15 years of research on wastewater treatment high rate algal ponds in New Zealand: discoveries and future directions

Publisher:
TAYLOR & FRANCIS LTD
Publication Type:
Journal Article
Citation:
New Zealand Journal of Botany, 2020, 58, (4), pp. 334-357
Issue Date:
2020-01-01
Full metadata record
© 2020, © 2020 The Royal Society of New Zealand. Over the last 15 years, New Zealand led research on wastewater treatment high rate algal ponds (HRAP) has focused on ways to optimise pond performance, particularly with respect to nutrient removal and resource recovery (microalgal biomass production). The primary motivation for most of this research has been the need to cost-effectively improve wastewater treatment, particularly in small towns and rural communities, where wastewater treatment would otherwise be unaffordable.
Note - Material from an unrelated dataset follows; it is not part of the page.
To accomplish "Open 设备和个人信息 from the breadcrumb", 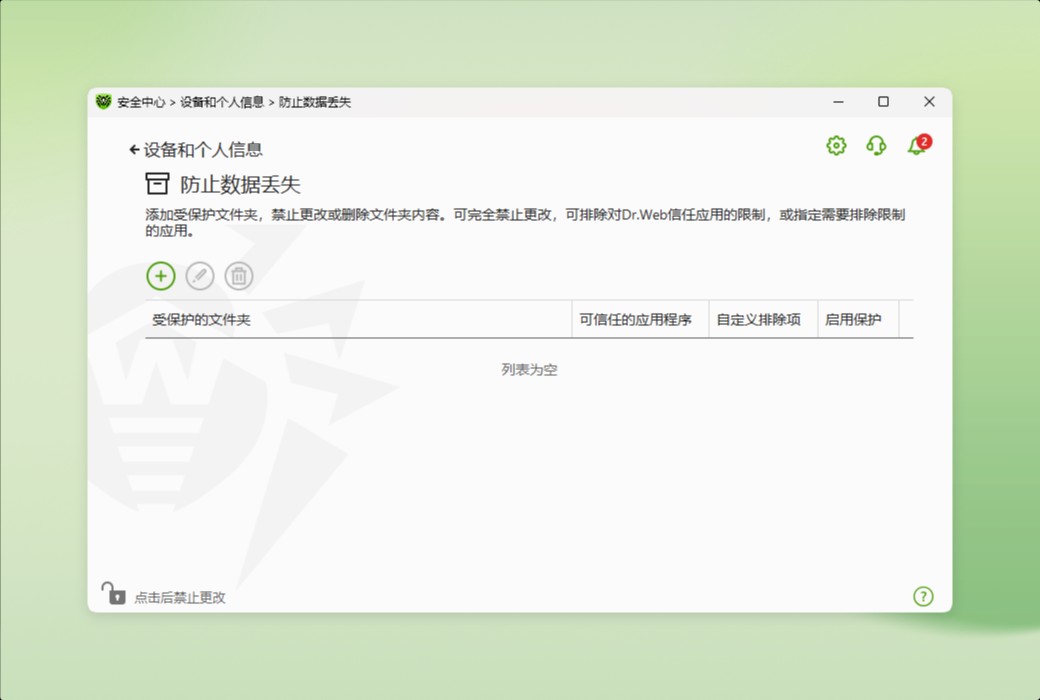I will (224, 101).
The ability to recover resources (water and nutrients) helps enable a circular bio-economy, through the reuse of these recovered resources in future products. New Zealand HRAP research has focused on 10 broad categories, including improving pond performance (nutrient removal and biomass yield), environmental impacts of HRAPs, pond design and operation, microalgal and zooplankton community composition and control, algal-based products, enhancing phosphorus removal, biomass harvesting and emerging contaminants. Research has been carried out at a range of scales, including mesocosm, pilot-scale and full-scale. Simple modification to how HRAPs are operated, such as culture depth, operating ponds in series, biomass recycling and night-time CO2 addition, have been shown to improve pond performance, particularly nutrient removal, biomass productivity, species dominance maintenance or zooplankton graze control. However, despite our improved understandings over the last 15 years, there are still a number of priorities for increasing HRAP performance, including effective CO2 addition at full-scale, improving phosphorus removal and reducing potential environmental impacts of HRAPs. Uptake of HRAP technology by local government bodies and industries is low and the reasons for this are not fully clear. Cost-effective and sustainable harvesting of the microalgal/bacterial biomass, to ensure effluent discharge meets total nutrient and total suspended solids load limits, is one barrier that must be overcome to allow greater uptake of this technology.